Vampires (Bulgarian)

The Bulgarian words for vampire derive from the original Slavic opyri/opir i, and appear in modern forms as vipir, vepir, vapir, or vampir. Bulgarians believed that spirits of the dead embarked on a journey immediately after death that visited every place they had visited during their life on earth. Their journey lasted for 40 days and then the spirit went on to its next life. However, if the dead were not properly buried, they may find that their passage to the next world was blocked, and might return to this world as a vampire.

Becoming a Vampire

Certain people were predisposed to becoming vampires. These included people who died a violent death, those excommunicated from the church, and drunkards, thieves, murderers, and witches. Tales circulated about vampires who returned to life and started their lives over again in foreign towns, even to the extent that they would marry and father children. Their only perceived abnormality was their nightly journey in search for blood.

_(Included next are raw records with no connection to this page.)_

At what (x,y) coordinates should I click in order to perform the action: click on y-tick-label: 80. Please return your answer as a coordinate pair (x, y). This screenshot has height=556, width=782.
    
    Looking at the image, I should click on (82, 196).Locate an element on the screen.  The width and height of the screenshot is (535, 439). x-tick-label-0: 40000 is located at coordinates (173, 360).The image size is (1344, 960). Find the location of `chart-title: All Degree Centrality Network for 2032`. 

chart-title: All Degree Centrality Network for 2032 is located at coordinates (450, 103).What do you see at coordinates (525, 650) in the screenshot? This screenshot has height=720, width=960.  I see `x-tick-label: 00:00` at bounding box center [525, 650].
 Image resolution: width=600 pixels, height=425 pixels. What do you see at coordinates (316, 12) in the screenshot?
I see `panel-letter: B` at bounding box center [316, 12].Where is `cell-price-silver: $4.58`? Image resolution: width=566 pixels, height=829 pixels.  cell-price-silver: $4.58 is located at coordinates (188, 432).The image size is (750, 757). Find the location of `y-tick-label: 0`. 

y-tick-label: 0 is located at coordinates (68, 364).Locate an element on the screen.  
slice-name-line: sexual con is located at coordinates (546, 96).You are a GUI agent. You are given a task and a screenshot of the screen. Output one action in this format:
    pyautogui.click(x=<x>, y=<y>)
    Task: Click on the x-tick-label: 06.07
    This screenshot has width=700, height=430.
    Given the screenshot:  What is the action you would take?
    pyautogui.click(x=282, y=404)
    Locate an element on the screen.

Characteristics of a Vampire

To Gagauz people, vampires were obur, renown for their gluttonous blood drinking, ability to move objects like a poltergeist, and their capacity to produce noises like firecrackers. People would try to rid their town of obur by offering it rich food or excrement.

Ustrels – Spirits of Dead Children Never Baptised

The ustrel was another type of Bulgarian vampire – the spirit of a child born on a Saturday but who died before being baptized. The ustrel would come to life on the ninth day after burial and seek the blood of cattle or sheep. It would feast all night and return to its grave before dawn. After 10 days of feeding, the ustrel would become strong enough that it no longer needed to return to its grave. It would rest during the day either between the horns of a calf or ram or between the hind legs of a milch-cow and would attack the fattest animals at night.

To rid oneself of a ustrel, a vampire hunter (vampirdzhija) could be hired to find the vampire. After a vampire was identified, the community could perform a ritual known as the lighting of a needfire. This ritual began on a Saturday morning. All the fires in the village were put out and the cattle and sheep were gathered in an open space. The villagers then guided the animals to a crossroads where two bonfires stood on either side. This ritual was thought to rid the animal the vampire had taken up residence in of the vampire and trap him at the crossroads, where wolves would devour it.

How to Kill a Vampire

Other methods of killing vampires include the traditional stake and a method called bottling, where a specialist called a djadadjii would chase after the vampire with a holy icon such as a picture of Jesus, Mary, or one of the Christian saints. The djadadjii would drive the vampire towards a bottle that contained its favorite food. Once the vampire was lured into the bottle, it was corked and thrown into a fire.